Following her epiphany, Guerra traveled as a standup comic for a year before landing her deal with the WB, but found herself truly tested when she vied for the part of Selena’s sister Suzanne in the Jennifer Lopez film and was initially turned down based on the fact that she was too light-skinned and not Mexican enough.

“I’ve been Mexican my whole life and you’re telling me I can’t play a Mexican?” she quipped.

Guerra remained persistent, sending faxes and leaving messages with the director every hour until she was finally granted an audition, but the part was given to another actress. It was not until the real Suzanne saw Guerra on “Politically Incorrect” and called the director of the movie in Guerra’s favor.

“There are so many times when someone is going to say ‘No, you’re not good enough’ … and if you listen to those people and you let them define what you’re going to do in your life then you’re always going to lose,” Guerra said. “Those fools do not pay rent to live in your head.”

Guerra also spoke of other obstacles in her life besides those concerning acting, including her struggle with weight loss.

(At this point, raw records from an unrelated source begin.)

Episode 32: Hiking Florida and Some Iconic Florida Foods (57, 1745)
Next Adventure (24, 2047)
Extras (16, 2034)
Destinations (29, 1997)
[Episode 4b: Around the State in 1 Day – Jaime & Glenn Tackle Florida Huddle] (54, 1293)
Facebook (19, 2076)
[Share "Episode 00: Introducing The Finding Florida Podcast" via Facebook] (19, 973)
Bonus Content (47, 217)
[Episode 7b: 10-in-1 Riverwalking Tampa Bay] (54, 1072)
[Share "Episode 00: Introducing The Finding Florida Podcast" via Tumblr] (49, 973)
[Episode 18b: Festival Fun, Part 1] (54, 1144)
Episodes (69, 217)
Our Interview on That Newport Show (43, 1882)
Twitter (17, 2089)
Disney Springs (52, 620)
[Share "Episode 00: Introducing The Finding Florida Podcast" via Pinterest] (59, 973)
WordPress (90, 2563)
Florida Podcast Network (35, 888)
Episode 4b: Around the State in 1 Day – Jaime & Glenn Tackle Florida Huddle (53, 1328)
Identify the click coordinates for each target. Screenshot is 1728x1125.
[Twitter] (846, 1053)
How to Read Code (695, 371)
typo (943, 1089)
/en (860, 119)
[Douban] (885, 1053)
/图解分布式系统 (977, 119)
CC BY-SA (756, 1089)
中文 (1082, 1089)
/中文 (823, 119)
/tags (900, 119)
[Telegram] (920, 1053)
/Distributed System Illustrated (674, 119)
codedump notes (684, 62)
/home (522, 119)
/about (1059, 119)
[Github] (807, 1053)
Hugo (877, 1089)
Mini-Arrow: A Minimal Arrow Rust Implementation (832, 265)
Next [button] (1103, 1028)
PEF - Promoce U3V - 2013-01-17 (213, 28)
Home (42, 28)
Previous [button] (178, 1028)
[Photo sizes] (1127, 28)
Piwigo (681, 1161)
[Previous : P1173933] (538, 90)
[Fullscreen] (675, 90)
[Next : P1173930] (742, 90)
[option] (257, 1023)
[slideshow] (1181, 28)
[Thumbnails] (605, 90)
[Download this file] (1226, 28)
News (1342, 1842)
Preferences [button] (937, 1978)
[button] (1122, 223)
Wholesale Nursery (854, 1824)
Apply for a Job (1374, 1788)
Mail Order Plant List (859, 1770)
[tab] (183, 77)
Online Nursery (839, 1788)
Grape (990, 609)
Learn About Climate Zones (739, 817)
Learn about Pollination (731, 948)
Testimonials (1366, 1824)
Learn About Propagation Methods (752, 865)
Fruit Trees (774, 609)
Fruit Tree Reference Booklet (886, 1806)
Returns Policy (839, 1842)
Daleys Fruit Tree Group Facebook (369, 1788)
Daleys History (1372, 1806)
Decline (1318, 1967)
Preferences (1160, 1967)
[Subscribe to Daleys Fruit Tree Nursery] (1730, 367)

After undergoing gastric bypass surgery, which she proclaimed to be “the best thing I ever did for myself,” Guerra lost 170 pounds.

“[I did] every diet known to mankind,” she said, including the color diet, which involved eating only one color of food for each day of the week. “Luckily M&Ms come in every single one of those colors,” she said.

Guerra has recently been named spokeswoman for obesity health and has made a “deliberate decision” to move away from acting and more towards activism. She is currently the host of “Workin’ It” on Air America Radio and has recently published the motivating book “Under Construction.”

“You have to make the choices that are right for you and not the ones that will make someone else like you,” she said.